OBJECTIVE → Copy out each of the following entries line for line, precisely as they appear.
━━━━━━━━━━━━━━━━━━━━━━━━━━━━━━
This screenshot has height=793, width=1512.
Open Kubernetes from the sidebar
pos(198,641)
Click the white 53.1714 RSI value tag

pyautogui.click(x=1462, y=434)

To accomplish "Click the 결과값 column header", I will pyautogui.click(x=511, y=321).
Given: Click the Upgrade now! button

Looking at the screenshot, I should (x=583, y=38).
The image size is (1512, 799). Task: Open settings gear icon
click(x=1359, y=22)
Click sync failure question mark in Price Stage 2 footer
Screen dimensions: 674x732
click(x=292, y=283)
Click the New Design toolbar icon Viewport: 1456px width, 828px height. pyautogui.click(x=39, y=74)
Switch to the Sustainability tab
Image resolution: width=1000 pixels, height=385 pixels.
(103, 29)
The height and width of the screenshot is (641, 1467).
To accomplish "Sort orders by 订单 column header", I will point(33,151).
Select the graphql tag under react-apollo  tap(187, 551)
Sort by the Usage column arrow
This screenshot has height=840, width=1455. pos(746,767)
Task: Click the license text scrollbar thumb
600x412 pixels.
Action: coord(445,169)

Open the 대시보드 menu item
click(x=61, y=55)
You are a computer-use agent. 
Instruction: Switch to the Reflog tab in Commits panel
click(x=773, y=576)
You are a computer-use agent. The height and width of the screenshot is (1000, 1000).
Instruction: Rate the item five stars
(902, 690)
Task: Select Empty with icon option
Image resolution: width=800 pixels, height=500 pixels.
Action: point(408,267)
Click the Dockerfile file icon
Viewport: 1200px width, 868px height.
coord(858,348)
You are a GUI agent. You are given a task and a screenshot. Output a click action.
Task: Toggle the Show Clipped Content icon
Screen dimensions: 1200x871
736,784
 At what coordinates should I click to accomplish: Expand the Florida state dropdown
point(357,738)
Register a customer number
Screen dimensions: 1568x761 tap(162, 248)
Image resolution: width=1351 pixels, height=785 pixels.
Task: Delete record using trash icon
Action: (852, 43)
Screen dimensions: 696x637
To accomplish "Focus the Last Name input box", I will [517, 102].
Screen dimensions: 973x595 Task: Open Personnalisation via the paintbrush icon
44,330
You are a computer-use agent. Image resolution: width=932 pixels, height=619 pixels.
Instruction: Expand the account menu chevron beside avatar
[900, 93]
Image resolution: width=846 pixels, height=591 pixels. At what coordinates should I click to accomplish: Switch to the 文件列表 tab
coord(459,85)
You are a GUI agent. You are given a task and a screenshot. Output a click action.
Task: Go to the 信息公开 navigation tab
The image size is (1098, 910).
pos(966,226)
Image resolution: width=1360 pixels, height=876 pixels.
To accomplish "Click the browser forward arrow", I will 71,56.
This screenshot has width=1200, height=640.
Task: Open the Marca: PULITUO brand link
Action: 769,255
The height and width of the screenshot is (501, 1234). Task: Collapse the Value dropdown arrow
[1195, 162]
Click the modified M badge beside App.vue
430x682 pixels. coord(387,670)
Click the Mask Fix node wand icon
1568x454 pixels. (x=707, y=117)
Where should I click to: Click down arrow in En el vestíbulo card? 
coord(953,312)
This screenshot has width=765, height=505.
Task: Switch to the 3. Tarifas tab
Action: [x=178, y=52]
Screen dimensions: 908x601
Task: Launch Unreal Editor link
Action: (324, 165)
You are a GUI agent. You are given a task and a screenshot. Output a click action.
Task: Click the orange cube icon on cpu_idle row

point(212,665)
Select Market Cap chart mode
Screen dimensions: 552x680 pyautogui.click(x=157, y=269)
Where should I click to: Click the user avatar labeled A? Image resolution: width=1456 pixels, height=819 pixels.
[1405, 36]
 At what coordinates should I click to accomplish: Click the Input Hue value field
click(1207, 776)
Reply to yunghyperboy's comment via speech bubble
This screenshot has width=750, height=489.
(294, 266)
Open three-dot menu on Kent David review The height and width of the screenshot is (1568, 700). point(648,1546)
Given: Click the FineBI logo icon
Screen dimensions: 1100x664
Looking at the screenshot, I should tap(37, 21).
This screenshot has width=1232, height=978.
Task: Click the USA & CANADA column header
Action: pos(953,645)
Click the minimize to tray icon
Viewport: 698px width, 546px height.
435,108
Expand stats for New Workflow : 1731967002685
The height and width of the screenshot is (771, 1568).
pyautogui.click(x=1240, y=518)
━━━━━━━━━━━━━━━━━━━━━━━━━━━━━━
IN RESPONSE →
This screenshot has height=793, width=1512.
Open Kubernetes from the sidebar
pos(198,641)
Click the white 53.1714 RSI value tag

pyautogui.click(x=1462, y=434)

To accomplish "Click the 결과값 column header", I will pyautogui.click(x=511, y=321).
Given: Click the Upgrade now! button

Looking at the screenshot, I should (x=583, y=38).
The image size is (1512, 799). Task: Open settings gear icon
click(x=1359, y=22)
Click sync failure question mark in Price Stage 2 footer
Screen dimensions: 674x732
click(x=292, y=283)
Click the New Design toolbar icon Viewport: 1456px width, 828px height. pyautogui.click(x=39, y=74)
Switch to the Sustainability tab
Image resolution: width=1000 pixels, height=385 pixels.
(103, 29)
The height and width of the screenshot is (641, 1467).
To accomplish "Sort orders by 订单 column header", I will point(33,151).
Select the graphql tag under react-apollo  tap(187, 551)
Sort by the Usage column arrow
This screenshot has height=840, width=1455. pos(746,767)
Task: Click the license text scrollbar thumb
600x412 pixels.
Action: coord(445,169)

Open the 대시보드 menu item
click(x=61, y=55)
You are a computer-use agent. 
Instruction: Switch to the Reflog tab in Commits panel
click(x=773, y=576)
You are a computer-use agent. The height and width of the screenshot is (1000, 1000).
Instruction: Rate the item five stars
(902, 690)
Task: Select Empty with icon option
Image resolution: width=800 pixels, height=500 pixels.
Action: point(408,267)
Click the Dockerfile file icon
Viewport: 1200px width, 868px height.
coord(858,348)
You are a GUI agent. You are given a task and a screenshot. Output a click action.
Task: Toggle the Show Clipped Content icon
Screen dimensions: 1200x871
736,784
 At what coordinates should I click to accomplish: Expand the Florida state dropdown
point(357,738)
Register a customer number
Screen dimensions: 1568x761 tap(162, 248)
Image resolution: width=1351 pixels, height=785 pixels.
Task: Delete record using trash icon
Action: (852, 43)
Screen dimensions: 696x637
To accomplish "Focus the Last Name input box", I will [517, 102].
Screen dimensions: 973x595 Task: Open Personnalisation via the paintbrush icon
44,330
You are a computer-use agent. Image resolution: width=932 pixels, height=619 pixels.
Instruction: Expand the account menu chevron beside avatar
[900, 93]
Image resolution: width=846 pixels, height=591 pixels. At what coordinates should I click to accomplish: Switch to the 文件列表 tab
coord(459,85)
You are a GUI agent. You are given a task and a screenshot. Output a click action.
Task: Go to the 信息公开 navigation tab
The image size is (1098, 910).
pos(966,226)
Image resolution: width=1360 pixels, height=876 pixels.
To accomplish "Click the browser forward arrow", I will 71,56.
This screenshot has width=1200, height=640.
Task: Open the Marca: PULITUO brand link
Action: 769,255
The height and width of the screenshot is (501, 1234). Task: Collapse the Value dropdown arrow
[1195, 162]
Click the modified M badge beside App.vue
430x682 pixels. coord(387,670)
Click the Mask Fix node wand icon
1568x454 pixels. (x=707, y=117)
Where should I click to: Click down arrow in En el vestíbulo card? 
coord(953,312)
This screenshot has width=765, height=505.
Task: Switch to the 3. Tarifas tab
Action: [x=178, y=52]
Screen dimensions: 908x601
Task: Launch Unreal Editor link
Action: (324, 165)
You are a GUI agent. You are given a task and a screenshot. Output a click action.
Task: Click the orange cube icon on cpu_idle row

point(212,665)
Select Market Cap chart mode
Screen dimensions: 552x680 pyautogui.click(x=157, y=269)
Where should I click to: Click the user avatar labeled A? Image resolution: width=1456 pixels, height=819 pixels.
[1405, 36]
 At what coordinates should I click to accomplish: Click the Input Hue value field
click(1207, 776)
Reply to yunghyperboy's comment via speech bubble
This screenshot has width=750, height=489.
(294, 266)
Open three-dot menu on Kent David review The height and width of the screenshot is (1568, 700). point(648,1546)
Given: Click the FineBI logo icon
Screen dimensions: 1100x664
Looking at the screenshot, I should tap(37, 21).
This screenshot has width=1232, height=978.
Task: Click the USA & CANADA column header
Action: pos(953,645)
Click the minimize to tray icon
Viewport: 698px width, 546px height.
435,108
Expand stats for New Workflow : 1731967002685
The height and width of the screenshot is (771, 1568).
pyautogui.click(x=1240, y=518)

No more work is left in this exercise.